Nie jest to informacja, której nie można się było spodziewać. Korzystne orzecznictwo Trybunału Sprawiedliwości UE, którego kolejną odsłonę zaprezentowano w czerwcu br. (sprawy C-570/21, C-520/21, C-287/22), spowodowało, że kredytobiorcy chętniej pozywają banki i dążą do upadku swoich umów w sądzie. Tylko w III kwartale br., a więc już po wyrokach TSUE, do sądów wpłynęło prawie 10 tys. nowych pozwów o franki. Sumaryczna liczba pozwów otrzymanych przez 8 największych giełdowych banków sięga już 100,3 tys. Dane te podała przed kilkoma dniami „Rzeczpospolita”.

Z kolei wspomniana już grupa Votum przeanalizowała, ile wyroków wydano w sądach w okresie lipiec-wrzesień. I tak oto okazuje się, że krajowe sądy wydały co najmniej 3 058 orzeczeń w sporach o kredyty w CHF – w tym aż 2 946 to wygrane frankowiczów (tym samym kredytobiorcy frankowi wygrywają z bankami 96 proc. spraw). Sprawdźmy, na jaki wyrok może liczyć obecnie frankowicz, który pozwie bank i zażąda, aby jego umowa kredytowa została unieważniona, ze wszystkimi tego konsekwencjami.

Po 22 miesiącach umowa frankowa GE Money Banku upada w sądzie. Pozwany BPH S.A. nie składa apelacji

Zmiany w orzecznictwie krajowych sądów, dyktowane m.in. kolejnymi wyrokami TSUE, powodują, że frankowicz może unieważnić nawet umowę opartą o wyjątkowo trudny i niestandardowy wzorzec umowny. Taki jak np. ten od GE Money Banku, którego następcą prawnym jest BPH S.A. z siedzibą w Gdańsku. To właśnie z BPH S.A. sądziła się frankowiczka, której 28 lipca 2023 roku udało się doprowadzić do podważenia umowy kredytowej dawnego GE Money Banku. Wyrok w tej sprawie wydał Sąd Okręgowy Warszawa-Praga.
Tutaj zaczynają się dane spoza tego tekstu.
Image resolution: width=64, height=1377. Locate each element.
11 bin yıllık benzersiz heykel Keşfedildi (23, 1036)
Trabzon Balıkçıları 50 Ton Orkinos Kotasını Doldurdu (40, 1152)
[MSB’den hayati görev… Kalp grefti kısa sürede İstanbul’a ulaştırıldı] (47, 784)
Sygnatura sprawy to III C 1342/21.

Sąd Okręgowy uznał nieważność umowy kredytowej i zasądził od pozwanego BPH S.A. na rzecz kredytobiorczyni kwotę 224 190,85 zł wraz z ustawowymi odsetkami za opóźnienie, liczonymi od 1 grudnia 2021 roku. Bank musi także pokryć koszty postępowania sądowego. Postępowanie w I instancji trwało 22 miesiące. Najciekawsze w tej sprawie jest to, że bank odstąpił od wnioskowania o wydanie pisemnego uzasadnienia wyroku, czym odebrał sobie prawo do apelacji. Tym samym wyrok SO Warszawa-Praga uprawomocnił się już po I instancji.
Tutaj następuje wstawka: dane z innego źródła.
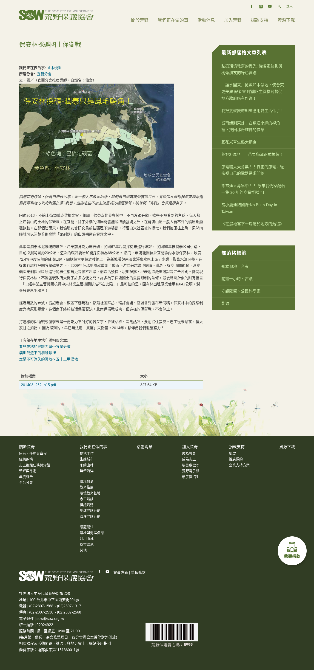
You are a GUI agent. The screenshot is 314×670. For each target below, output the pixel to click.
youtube (270, 6)
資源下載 (286, 20)
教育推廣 (87, 487)
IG (261, 6)
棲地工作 (87, 453)
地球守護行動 (90, 510)
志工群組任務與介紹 (34, 465)
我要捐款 (293, 552)
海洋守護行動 (90, 516)
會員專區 (120, 572)
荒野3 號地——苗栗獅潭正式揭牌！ (252, 154)
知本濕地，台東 (235, 267)
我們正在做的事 (173, 20)
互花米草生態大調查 (239, 142)
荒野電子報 (190, 471)
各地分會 (74, 643)
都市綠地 (87, 544)
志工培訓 (87, 499)
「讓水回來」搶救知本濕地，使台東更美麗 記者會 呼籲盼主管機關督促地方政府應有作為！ (252, 92)
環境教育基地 (90, 493)
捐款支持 (259, 20)
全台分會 (26, 482)
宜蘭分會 (44, 74)
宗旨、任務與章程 (33, 453)
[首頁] (56, 15)
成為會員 (189, 453)
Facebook (99, 571)
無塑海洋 (87, 471)
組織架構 (26, 459)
Frankowiczkę w niniejszej sprawie reprezentowali adw. Jacek Sosnowski, adw. Michalina Kasjaniuk.

PKO BP przegrywa z frankowiczami w Białymstoku. Zeznania pracownika banku korzystne dla powodów

Tylko 32 miesiące trwała sprawa sądowa zainicjowana pozwem frankowiczów przeciwko PKO BP w związku z umową kredytu mieszkaniowego „Własny kąt” (z 2005 roku), w której walutą waloryzacji był frank szwajcarski. Pozew złożono w styczniu 2021 roku, natomiast 21 września 2023 roku zapadł w sprawie prawomocny wyrok, wydany przez Sąd Apelacyjny w Białymstoku (sygnatura I ACa 852/22).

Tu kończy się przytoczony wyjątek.